For its part, Check Point's Web site states that it is "committed to the Snort open source community, and we look forward to growing the Snort solution and the Snort community in the future".

But the fact is, not all open source security software has remained open. A software package called Nessus was initially released under an open source licence in 1998, but the latest version (3.0) has been released under a commercial licence (earlier versions remain available as open source) - though it is still free to users. Nessus's original developer, Renaud Deraison, who, like Roesch, has started a company (Tenable Network Security), says his commercial customers pressured him to close the source. "Many of them had prohibitions against [open source] software or had to jump through legal hoops to get permission for it," he says. "What they want is quality, free software. The licence is less important." Though Nessus's shift has brought criticism from some open source advocates on discussion Web sites like Slashdot.org, Nessus usage seems not to be affected - at least not yet.

Meanwhile, CIOs - who are constitutionally sceptical of vendor promises - are worried about Check Point's purchase of Snort. "It's definitely a concern," says Kirk Drake, vice president of technology for the National Institutes of Health Federal Credit Union, which uses Snort and Sourcefire's add-ons. "But it's no different from what we've seen before. We buy a good product, and it gets bought by another company and the product can change. And the pricing changes."

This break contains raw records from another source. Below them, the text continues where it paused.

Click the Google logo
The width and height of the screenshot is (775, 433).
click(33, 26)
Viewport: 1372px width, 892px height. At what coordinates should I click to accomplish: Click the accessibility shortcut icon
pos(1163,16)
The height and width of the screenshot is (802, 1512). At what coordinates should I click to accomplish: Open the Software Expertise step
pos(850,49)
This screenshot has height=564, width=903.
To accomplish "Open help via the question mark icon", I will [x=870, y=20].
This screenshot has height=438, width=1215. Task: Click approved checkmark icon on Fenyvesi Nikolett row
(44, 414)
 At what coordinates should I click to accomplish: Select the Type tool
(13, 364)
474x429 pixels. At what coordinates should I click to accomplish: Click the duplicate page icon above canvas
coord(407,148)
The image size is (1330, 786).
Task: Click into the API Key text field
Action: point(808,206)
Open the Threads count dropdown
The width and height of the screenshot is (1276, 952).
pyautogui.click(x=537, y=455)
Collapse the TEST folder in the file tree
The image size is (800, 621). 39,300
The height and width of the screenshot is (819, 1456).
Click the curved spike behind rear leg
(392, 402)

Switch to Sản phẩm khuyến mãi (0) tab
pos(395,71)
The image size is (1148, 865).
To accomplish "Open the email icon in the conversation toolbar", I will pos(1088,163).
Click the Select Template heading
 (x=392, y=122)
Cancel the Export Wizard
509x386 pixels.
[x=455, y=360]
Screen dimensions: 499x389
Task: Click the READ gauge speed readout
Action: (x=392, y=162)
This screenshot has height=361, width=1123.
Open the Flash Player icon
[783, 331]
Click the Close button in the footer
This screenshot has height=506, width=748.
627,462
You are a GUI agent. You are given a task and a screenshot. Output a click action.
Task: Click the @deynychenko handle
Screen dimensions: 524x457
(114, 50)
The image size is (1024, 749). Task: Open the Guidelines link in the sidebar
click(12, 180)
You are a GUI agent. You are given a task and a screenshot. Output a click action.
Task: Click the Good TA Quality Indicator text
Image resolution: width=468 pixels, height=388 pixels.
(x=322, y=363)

According to Roesch, those who see mixed source as a Trojan horse for an inevitable march back to proprietary software are underestimating the power of the open source community. "Check Point got one of the most tested and deployed code bases in the world, and if they manage it carefully they've got the community too," says Roesch. "I would argue that the goodwill generated by Snort among users and developers probably outweighs the value of [the proprietary software], and I think Check Point believes that as well." In other words, continuing to support an open Snort will cost Check Point less than alienating the community by closing the source.